19:45 妹が浴槽内で児が沈んでいる所を発見。水面から右膝のみが露出する状態だった。
19:52 救急隊到着時JCS300、瞳孔散大、対光反射消失。
20:00 病院到着時同様、CPA状態。
既往歴)5歳時発症のてんかんに対し内服薬あり。


診断

風呂溺水/てんかん

  • 頭蓋は厚くなっており、抗てんかん薬の影響を疑わせる。
  • 脳は若干小さい。灰白質白質の境界がはっきりしない。小脳に比べると大脳が低吸収である。
  • 溺水と考えた場合、虚血がCT上現れるには、約3時間と短い(19:30 生存確認から、22:56CT)ため、何らかの脳症、脳炎などが先行したものと思われる。
  • 扁桃腺が腫大し、内部に空気が点状に存在する。
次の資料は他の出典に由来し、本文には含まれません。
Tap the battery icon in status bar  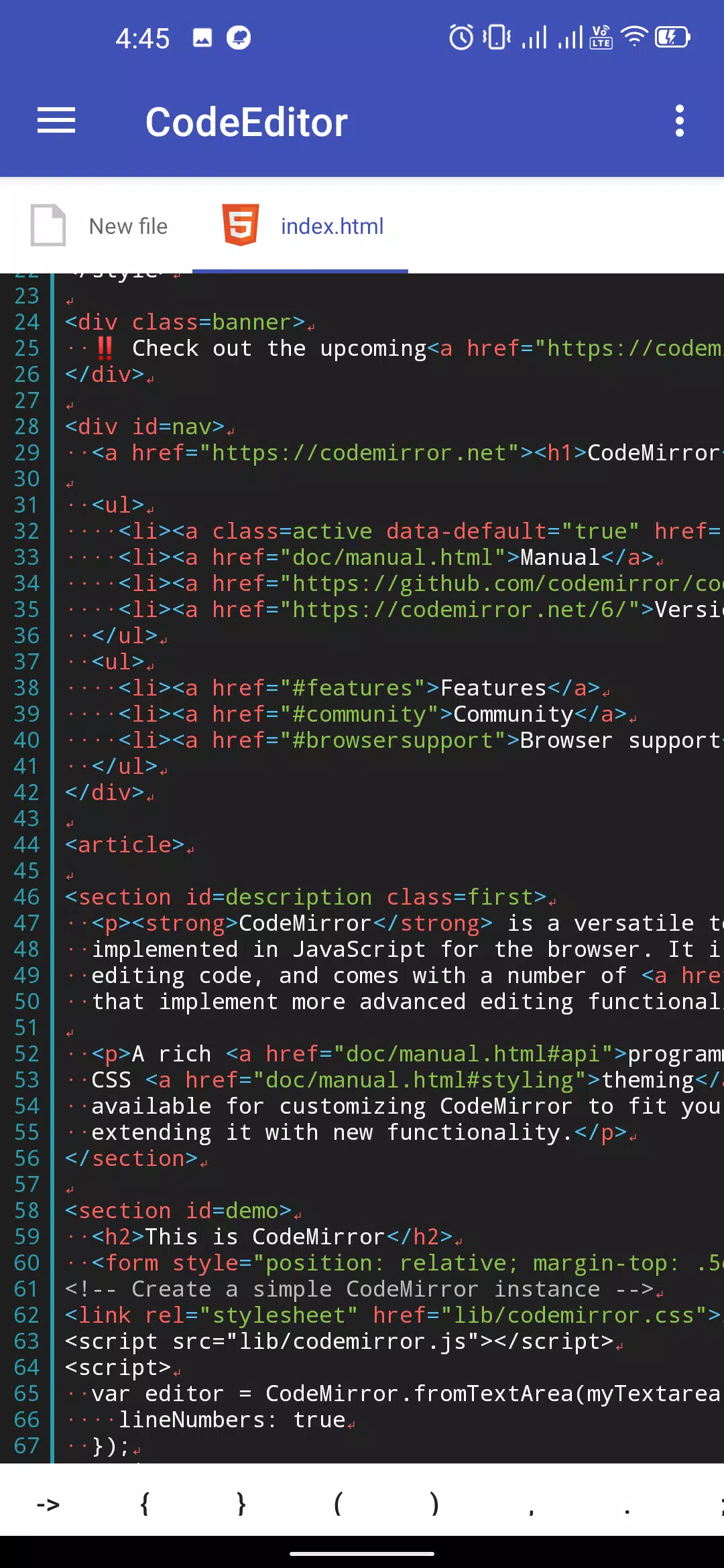672,37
扁桃腺炎と思われる。
  • 上顎洞に少量、蝶形骨洞に中等量の液体貯留があり、溺水に一致する。
  • 肺野の実質陰影は前方部分に多く、うつ伏せでの誤嚥と一致する。
  • 心臓、肝臓のガスは、蘇生後変化と思われる
  • 膵臓周囲の液体や胃壁のガス粒状の低吸収も、蘇生後変化の可能性がある。
  • 皮下脂肪があり、乳腺、両側卵巣があり、栄養状態は良好と考えられる。

画像所見のまとめ

  • うつ伏せ溺水の経過に一致した肺前方部分の浸潤陰影。
  • 上顎洞に少量、蝶形骨洞に中等量の液体貯留があり、溺水に一致する。
  • 扁桃腺炎
  • 栄養状態は良好

担当者名

Ai情報センター(小児死亡事例に対する死亡時画像診断モデル事業登録症例)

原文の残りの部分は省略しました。